• _Work required_
Copy the data from the line containing "Tap the Bedroom" through the end of the data, shifting every coordinate in the answers by adding 54 to each number.

• _Records to use_
● ● ● ● ●
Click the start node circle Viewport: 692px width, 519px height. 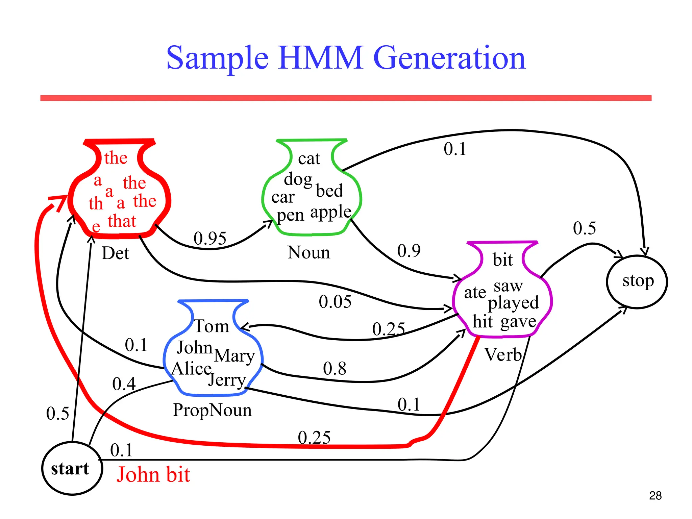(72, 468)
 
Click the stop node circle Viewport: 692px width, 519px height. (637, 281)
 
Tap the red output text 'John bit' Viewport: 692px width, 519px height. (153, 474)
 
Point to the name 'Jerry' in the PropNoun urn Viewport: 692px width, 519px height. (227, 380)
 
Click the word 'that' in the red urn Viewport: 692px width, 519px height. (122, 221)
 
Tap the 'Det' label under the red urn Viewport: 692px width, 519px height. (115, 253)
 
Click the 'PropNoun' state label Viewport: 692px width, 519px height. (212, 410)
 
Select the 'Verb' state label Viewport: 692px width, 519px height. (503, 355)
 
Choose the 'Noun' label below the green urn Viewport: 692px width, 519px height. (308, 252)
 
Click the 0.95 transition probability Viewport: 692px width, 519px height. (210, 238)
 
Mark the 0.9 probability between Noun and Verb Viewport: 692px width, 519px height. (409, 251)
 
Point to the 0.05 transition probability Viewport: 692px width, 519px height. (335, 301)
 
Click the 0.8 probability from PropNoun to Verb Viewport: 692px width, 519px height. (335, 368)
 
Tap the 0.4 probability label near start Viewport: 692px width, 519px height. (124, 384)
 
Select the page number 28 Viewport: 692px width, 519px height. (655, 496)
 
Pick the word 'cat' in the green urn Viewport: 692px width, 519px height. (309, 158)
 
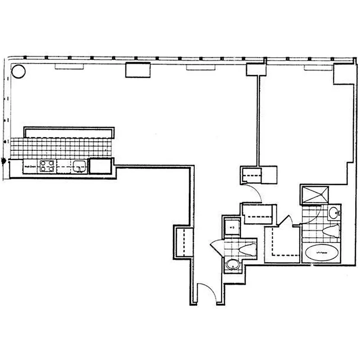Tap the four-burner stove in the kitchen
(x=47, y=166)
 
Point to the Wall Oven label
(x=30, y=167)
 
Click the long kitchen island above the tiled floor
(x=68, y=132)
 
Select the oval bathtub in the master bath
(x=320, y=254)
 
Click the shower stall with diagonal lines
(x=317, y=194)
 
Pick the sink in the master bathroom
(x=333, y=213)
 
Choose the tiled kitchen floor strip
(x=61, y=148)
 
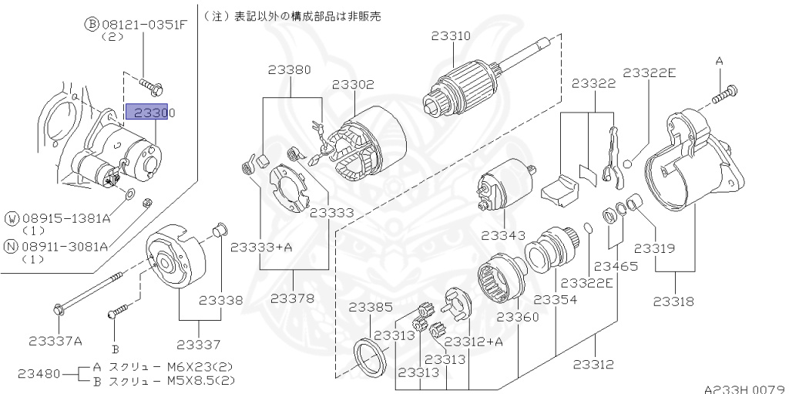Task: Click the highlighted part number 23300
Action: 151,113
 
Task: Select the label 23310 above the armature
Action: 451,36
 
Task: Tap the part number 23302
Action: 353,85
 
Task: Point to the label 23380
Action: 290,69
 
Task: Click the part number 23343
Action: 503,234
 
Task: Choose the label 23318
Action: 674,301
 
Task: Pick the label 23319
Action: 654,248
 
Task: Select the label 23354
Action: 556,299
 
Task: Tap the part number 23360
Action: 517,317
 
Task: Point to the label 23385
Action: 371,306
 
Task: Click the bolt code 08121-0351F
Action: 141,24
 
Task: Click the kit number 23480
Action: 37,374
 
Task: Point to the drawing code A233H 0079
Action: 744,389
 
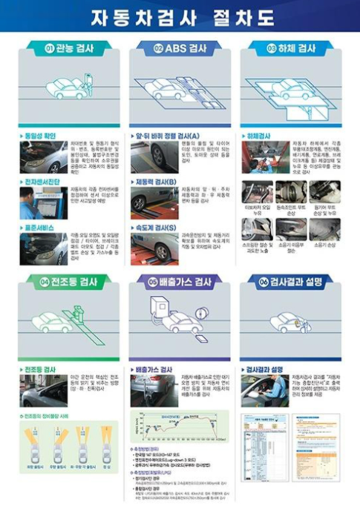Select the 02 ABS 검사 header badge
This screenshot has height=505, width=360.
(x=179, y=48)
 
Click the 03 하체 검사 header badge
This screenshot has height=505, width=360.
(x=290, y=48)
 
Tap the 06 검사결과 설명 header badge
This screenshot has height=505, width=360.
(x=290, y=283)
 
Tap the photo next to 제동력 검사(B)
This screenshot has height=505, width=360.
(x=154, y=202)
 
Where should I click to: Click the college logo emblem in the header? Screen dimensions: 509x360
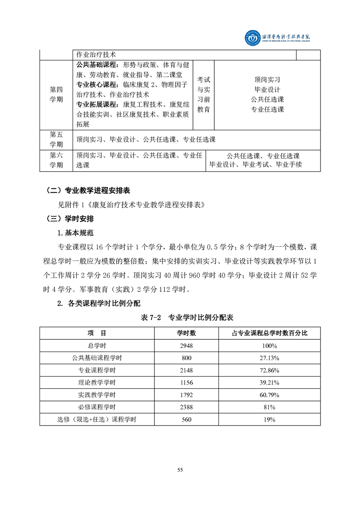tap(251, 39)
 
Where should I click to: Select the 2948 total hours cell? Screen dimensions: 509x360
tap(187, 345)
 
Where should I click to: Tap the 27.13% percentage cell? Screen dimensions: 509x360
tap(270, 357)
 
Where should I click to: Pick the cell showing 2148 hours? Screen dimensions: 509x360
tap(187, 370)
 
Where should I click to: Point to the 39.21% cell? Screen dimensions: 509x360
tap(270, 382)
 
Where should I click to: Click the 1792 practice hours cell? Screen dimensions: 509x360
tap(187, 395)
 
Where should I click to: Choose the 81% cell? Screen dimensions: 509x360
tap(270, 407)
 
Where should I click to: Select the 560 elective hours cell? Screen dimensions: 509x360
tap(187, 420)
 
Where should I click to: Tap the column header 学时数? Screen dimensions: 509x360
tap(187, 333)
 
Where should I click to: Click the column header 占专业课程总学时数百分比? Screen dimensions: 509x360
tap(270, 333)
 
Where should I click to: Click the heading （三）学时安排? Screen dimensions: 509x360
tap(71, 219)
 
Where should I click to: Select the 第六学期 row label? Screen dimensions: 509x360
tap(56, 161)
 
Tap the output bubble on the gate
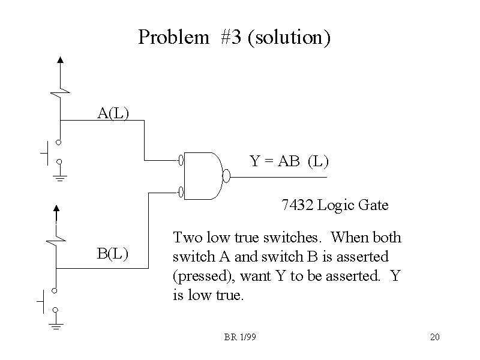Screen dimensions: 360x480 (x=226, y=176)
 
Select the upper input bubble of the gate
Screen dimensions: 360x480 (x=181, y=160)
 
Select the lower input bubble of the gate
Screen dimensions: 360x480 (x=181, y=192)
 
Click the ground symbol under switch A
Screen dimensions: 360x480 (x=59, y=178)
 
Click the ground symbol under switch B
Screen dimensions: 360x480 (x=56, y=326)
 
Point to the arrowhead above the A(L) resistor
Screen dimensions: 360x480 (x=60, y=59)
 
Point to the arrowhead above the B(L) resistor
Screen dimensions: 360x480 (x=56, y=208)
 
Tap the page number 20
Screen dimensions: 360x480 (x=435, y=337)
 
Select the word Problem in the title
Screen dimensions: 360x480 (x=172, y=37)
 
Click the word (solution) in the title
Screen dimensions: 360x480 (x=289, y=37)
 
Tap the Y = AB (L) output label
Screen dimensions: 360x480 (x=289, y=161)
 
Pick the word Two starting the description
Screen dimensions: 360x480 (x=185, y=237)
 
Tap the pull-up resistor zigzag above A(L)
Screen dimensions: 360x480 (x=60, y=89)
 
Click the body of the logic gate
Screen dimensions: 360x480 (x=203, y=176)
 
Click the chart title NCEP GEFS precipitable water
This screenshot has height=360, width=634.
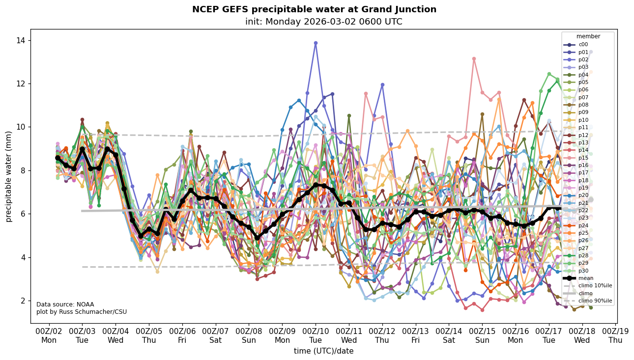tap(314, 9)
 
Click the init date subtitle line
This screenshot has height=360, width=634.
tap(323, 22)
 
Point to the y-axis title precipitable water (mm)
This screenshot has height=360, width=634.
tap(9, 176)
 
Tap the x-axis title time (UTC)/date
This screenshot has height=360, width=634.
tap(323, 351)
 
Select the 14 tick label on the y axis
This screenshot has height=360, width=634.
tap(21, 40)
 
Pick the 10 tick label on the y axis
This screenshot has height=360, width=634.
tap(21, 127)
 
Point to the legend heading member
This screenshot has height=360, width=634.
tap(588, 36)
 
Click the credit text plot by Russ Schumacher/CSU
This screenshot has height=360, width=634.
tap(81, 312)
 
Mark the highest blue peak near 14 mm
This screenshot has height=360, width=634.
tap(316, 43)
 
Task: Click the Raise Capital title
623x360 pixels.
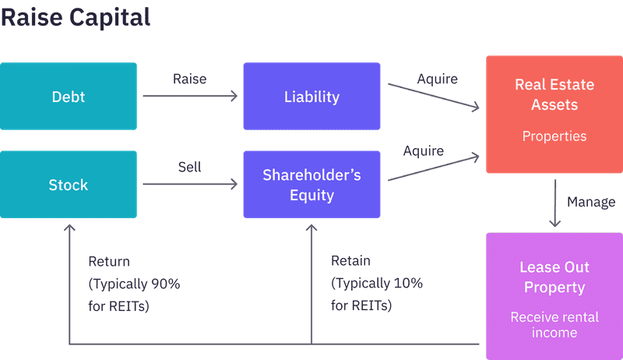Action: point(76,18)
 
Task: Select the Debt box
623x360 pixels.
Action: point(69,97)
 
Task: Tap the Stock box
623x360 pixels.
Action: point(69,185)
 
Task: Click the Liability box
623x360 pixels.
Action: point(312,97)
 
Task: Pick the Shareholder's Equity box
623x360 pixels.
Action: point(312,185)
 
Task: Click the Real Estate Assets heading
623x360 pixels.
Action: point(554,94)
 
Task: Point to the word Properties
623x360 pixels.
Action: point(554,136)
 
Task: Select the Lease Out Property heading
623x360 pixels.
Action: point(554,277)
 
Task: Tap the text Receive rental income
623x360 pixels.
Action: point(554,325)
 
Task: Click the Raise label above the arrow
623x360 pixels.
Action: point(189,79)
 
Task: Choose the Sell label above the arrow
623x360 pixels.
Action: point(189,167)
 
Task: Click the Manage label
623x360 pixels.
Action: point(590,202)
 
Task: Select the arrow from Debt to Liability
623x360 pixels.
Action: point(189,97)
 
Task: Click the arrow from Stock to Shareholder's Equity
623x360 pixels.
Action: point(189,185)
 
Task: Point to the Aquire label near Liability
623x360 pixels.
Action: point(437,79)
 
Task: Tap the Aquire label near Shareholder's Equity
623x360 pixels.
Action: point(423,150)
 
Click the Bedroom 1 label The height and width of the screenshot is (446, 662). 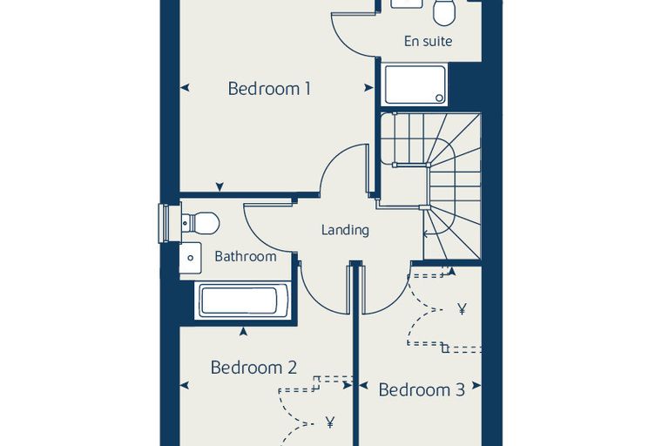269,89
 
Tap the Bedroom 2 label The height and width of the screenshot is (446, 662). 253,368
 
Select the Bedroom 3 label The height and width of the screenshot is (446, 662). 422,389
● ● ● ● ●
• _Task answer_
Tap the Bedroom 2 label The height and width of the screenshot is (446, 662). 307,422
 
Select the Bedroom 3 label The height and width of the screenshot is (446, 662). 476,443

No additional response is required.